- [Excerpt provided]:
On my left, from the changing grays of morning sky, I gather the feeling of travelling towards north. Cool breeze from the paddy fields touch the faces of all the passengers and the strands of their hairs fly southwards, giving away the sense of seeing a black shredded black flag of an army that wants to survive any kind of adversities. The palate of sky is now more complicated. Dark clouds that have been scattered all over are now given golden and silvery edges by the ultimate artist of the universe. He seems to be very good at wash technique as minimum strokes of light turn the maximum area into a surreal expanse. Somewhere, the source of all lights seems to be struggling to come out as if a shy bride tries her best to come out of loving but forceful embraces of her bridegroom in one of those early nights of her marriage. The love pranks between sun and clouds go on for a long time till the world down there is sprinkled with an even light that helps me discern the people and structures along the way. At a junction, the bus stops and the bus conductor announces that it is a tea junction. A black skinny man with a steel vessel fitted on the carrier of his cycle stands down there selling piping hot tea in small paper cups. We look at each other and decide that we could have our first tea only when we reach Thiruvannamalai.  I see that most of the passengers seem to share our mood. None of them buys tea from this vendor except for the bus conductor. Even the driver seems to be disinterested. After a minute or so the bus starts moving again.

 (Woman making Kolam - source- the Hindu)

We are silent. Shibu may be thinking of his previous visits to Thiruvannamalai, I imagine. I look at him. Though he is very animated while talking to me, now he is sitting still without changing his facial expression. I prefer not to break his inertness; maybe he has reached a sort of equilibrium with the movement of the bus. My mind is not at peace. The skeptic in me surfaces again and again and asks me why I have undertaken this journey. Is it going to be a life changing experience, as hinted by Shibu several times before? Or is it going to be a fun trip? I do not like fun trips. I do not even like the word ‘fun’. Yes, travelling helps one to realize many things. Those are occasions that bring in so many different sights and sounds, individuals and their stories into our experiential zones. They could correct us; they could also lead us to grave mistakes. But nothing is fun about all those things. Fun is for those people who undertake journeys for the heck of it. They live by handbooks and they organize their trips with the clear intention to derive fun out of anything and everything that they do while traveling. I have seen people who are on vacation behaving like monkeys because they believe that they have worked hard enough and it is time to have fun. So if people are going to a sea shore destination, even at the airport or railway station they start behaving as if they have already reached the sea shore. May be seeing them in their pursuit of fun is the real fun for people like me who dispassionately, if not reluctantly take up trips. Maybe this is a very personal view.

- [Information given]:
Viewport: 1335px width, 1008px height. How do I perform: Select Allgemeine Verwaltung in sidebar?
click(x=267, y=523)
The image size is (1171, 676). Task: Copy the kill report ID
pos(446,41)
---
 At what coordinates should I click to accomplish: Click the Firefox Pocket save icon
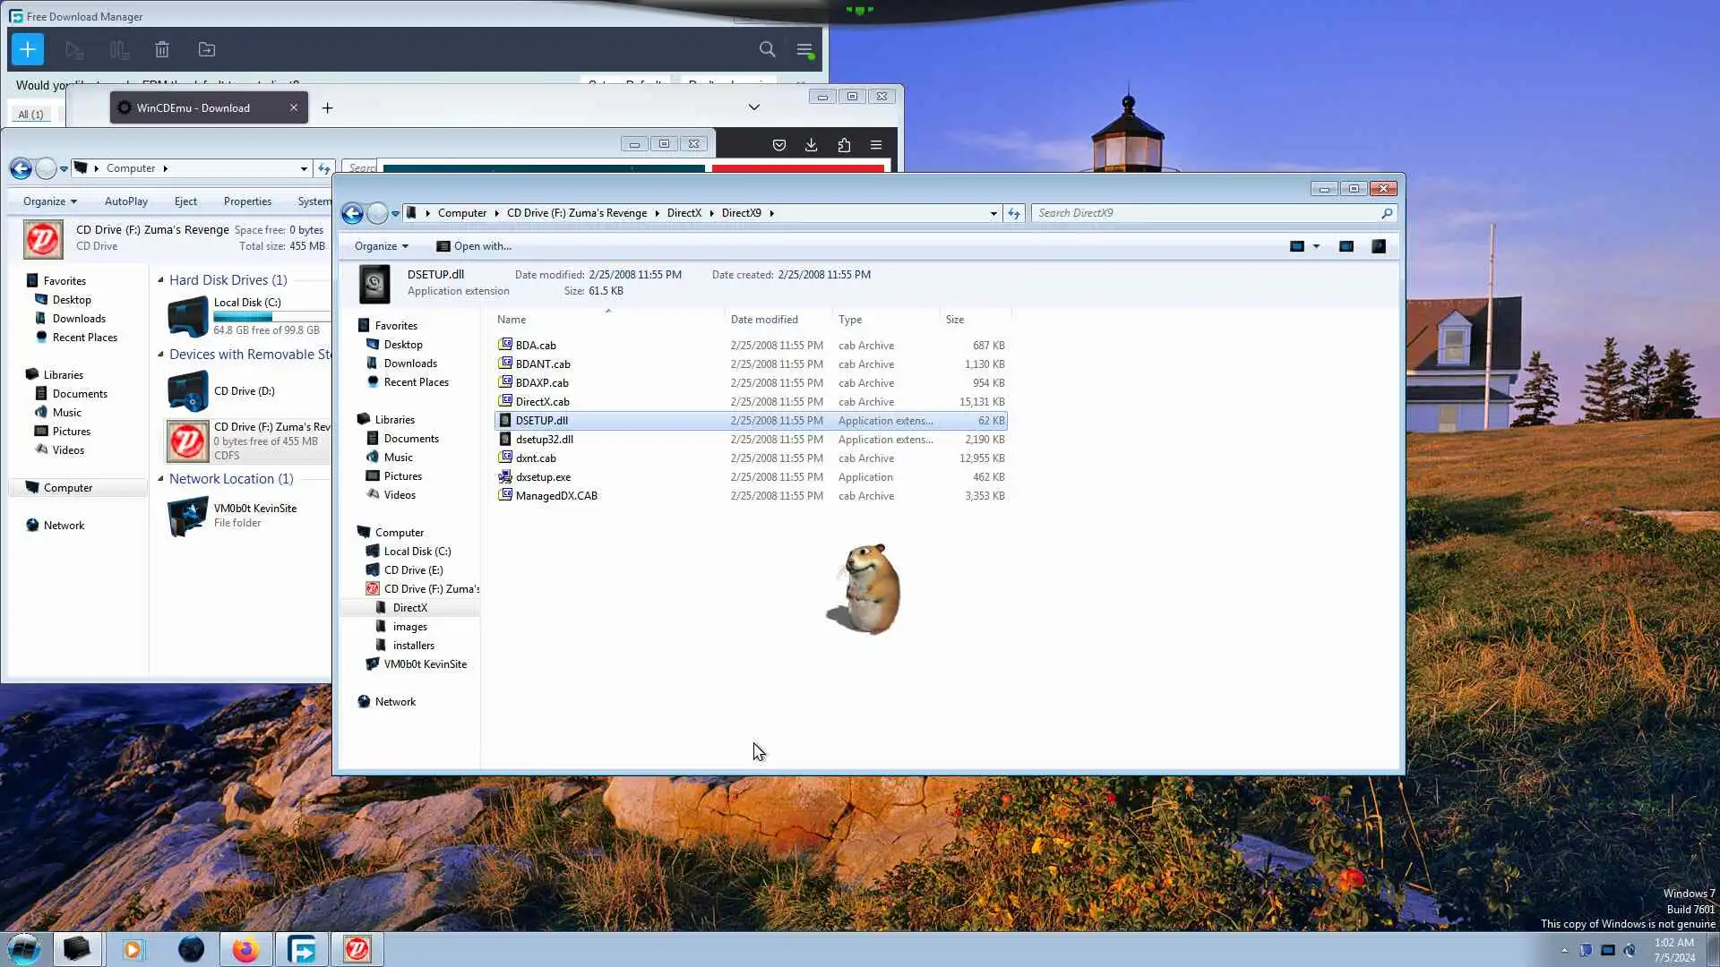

- [What is expected]:
In the bus journey passage, where do the narrator and companion decide they will have their first tea?

- [Complete output]:
Only when they reach Thiruvannamalai.